> Instructions to follow
Translate this sentence from the 2010 forecasting blog post below into Spanish: "Everybody seems to like making predictions for the coming year."

> Text provided
- Opening Delimiter -

Punchinello’s Chronicles

December 31, 2009

2010 Forecasting From the Bottom

Everybody seems to like making predictions for the coming year. Some people even make money doing so, even if their predictions don’t turn out to be accurate. And predictions seem to fall into two basic categories. There’s the rosy glasses predictions coming from the mainstream journalists, news wires and political administrations. Then there’s the gloom-and-doom predictions coming from rational and thinking people.

A lot of arguments seem to focus on the problem that “ideology” is getting in the way. We hear that the polarization between liberals and conservatives is clouding the entire field of vision. The problem is that “conservative” actually has two very different contextual meanings. On a political and pundit-type level, we say someone is a conservative based on certain social or financial principles. Likewise, we say someone is liberal for the same reasons.

But where liberalism is almost entirely a political philosophy, conservative thinking has another, deeper context founded on basic reality. In other words, many people look at the way the real world and history work, then examine the trends and patterns. They look at what’s happening currently, apply that trend comparison, and make decisions. So if you know that a car runs out of gas when the tank is empty, you can predict that your own car will run out of gas when the gauge needle reaches “E.”

Conservatives are really only people who look at reality. They look at politics as another set of real events, and because reality is uniform and…real…that group of people all seem to fall into a like-minded group. Political analysts and news pundits like to then say that the group is a political ideology.

From my perspective, reality and history offer the predictions of what will likely happen in 2010. And it’s gloom-and-doom because we’ve spent nearly 80 years as a culture and society, doing very well at wrecking the underlying principles of business, daily life, morality and so forth. It takes time, and there’s an outside chance that 2010 may not be the tipping point, but the fact is that reality eventually comes crashing in on even the most precious delusions.

Regardless of what the media and various retailers associations are saying, we’ll probably find out in the first few weeks of January that the 2009 holiday shopping season was abysmal. Many people chose to give some sort of gift card, while other shopped online. But overall, I think we’re going to find out the numbers were bad.

For decades now, major corporate retailers have been borrowing huge sums of money each month to meet basic operating expenses. They’re using borrowed money to meet payrolls, and to expand the number of stores in their chains. They’ve rarely paid attention to earning money, creating new products, and increasing their revenues and market share. Borrow, borrow and borrow.

As a result, they’re broke. And they’ve been biting their nails, hoping against hope that 2009 Christmas shopping would help them scrape through by the skin of their teeth. They didn’t want to declare bankruptcy until at least that last vestige of salvation completed. Who runs a business that way? What kind of idiot runs in the red for 10 months out of a year, then barely makes a profit in the last 2 months?

- Closing Delimiter -

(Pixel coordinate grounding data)
- Opening Delimiter -

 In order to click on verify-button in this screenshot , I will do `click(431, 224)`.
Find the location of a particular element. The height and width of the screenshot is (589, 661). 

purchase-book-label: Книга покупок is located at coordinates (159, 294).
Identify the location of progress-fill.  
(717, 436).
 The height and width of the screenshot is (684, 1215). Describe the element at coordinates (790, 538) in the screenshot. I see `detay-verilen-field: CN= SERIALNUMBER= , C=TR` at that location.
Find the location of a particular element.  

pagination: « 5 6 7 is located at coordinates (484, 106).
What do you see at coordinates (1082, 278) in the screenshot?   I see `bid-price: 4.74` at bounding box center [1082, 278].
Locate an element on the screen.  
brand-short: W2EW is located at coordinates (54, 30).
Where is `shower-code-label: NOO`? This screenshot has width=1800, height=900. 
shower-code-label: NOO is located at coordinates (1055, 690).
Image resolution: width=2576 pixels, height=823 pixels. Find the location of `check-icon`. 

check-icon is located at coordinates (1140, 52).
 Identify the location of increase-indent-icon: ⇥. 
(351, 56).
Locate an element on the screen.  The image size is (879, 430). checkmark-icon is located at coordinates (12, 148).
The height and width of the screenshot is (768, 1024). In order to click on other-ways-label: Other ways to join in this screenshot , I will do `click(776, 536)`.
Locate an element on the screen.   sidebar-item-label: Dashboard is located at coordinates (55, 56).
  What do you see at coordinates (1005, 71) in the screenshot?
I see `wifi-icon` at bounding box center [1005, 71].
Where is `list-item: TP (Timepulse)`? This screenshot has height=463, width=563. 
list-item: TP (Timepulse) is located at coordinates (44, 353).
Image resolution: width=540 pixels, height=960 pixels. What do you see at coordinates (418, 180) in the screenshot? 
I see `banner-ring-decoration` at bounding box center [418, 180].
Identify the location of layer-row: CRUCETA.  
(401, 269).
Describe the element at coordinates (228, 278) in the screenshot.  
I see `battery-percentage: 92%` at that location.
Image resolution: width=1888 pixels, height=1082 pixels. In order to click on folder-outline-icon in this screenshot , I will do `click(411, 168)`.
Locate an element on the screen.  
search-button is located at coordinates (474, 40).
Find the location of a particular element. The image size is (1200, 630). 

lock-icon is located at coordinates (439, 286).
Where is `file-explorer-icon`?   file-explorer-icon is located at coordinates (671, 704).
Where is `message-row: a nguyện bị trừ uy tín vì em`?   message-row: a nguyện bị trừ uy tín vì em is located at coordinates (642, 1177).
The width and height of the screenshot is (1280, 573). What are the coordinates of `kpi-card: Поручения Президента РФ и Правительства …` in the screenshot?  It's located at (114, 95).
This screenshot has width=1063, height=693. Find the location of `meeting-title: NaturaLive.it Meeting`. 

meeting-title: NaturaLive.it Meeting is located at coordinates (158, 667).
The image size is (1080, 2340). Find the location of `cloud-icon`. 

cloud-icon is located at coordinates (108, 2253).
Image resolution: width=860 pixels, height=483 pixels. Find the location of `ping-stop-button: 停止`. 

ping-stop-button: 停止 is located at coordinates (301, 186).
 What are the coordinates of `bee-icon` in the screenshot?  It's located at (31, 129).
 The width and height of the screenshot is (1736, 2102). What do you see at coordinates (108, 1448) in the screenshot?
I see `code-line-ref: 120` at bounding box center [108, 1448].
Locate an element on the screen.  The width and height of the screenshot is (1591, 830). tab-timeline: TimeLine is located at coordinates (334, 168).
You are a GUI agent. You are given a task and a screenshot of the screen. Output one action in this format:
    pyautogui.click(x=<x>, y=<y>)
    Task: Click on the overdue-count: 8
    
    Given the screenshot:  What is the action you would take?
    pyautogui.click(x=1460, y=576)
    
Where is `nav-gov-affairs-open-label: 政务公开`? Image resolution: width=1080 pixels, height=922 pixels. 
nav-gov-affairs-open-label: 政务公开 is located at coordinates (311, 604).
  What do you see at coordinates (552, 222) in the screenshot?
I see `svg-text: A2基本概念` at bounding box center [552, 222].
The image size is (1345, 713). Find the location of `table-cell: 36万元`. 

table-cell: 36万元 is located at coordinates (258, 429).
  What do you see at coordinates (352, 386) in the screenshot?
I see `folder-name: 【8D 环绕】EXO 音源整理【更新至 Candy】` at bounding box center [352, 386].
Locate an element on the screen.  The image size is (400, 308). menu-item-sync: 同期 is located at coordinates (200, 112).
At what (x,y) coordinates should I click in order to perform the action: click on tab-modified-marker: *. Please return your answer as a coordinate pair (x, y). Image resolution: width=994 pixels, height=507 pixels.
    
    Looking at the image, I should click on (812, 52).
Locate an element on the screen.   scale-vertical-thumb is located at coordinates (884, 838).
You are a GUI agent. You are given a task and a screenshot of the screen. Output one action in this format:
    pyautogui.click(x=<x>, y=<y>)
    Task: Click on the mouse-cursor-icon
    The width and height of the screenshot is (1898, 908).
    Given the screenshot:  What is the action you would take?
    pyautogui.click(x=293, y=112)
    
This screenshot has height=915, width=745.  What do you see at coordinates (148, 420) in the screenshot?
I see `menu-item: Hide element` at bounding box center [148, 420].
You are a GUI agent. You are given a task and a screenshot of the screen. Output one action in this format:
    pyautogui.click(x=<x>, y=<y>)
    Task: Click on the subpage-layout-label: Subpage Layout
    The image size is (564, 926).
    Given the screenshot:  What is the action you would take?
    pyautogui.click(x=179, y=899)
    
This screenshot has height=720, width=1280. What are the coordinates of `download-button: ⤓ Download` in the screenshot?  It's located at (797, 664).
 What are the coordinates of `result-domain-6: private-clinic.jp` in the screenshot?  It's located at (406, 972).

- Closing Delimiter -

> Task response
Parece que a todo el mundo le gusta hacer predicciones para el año que viene.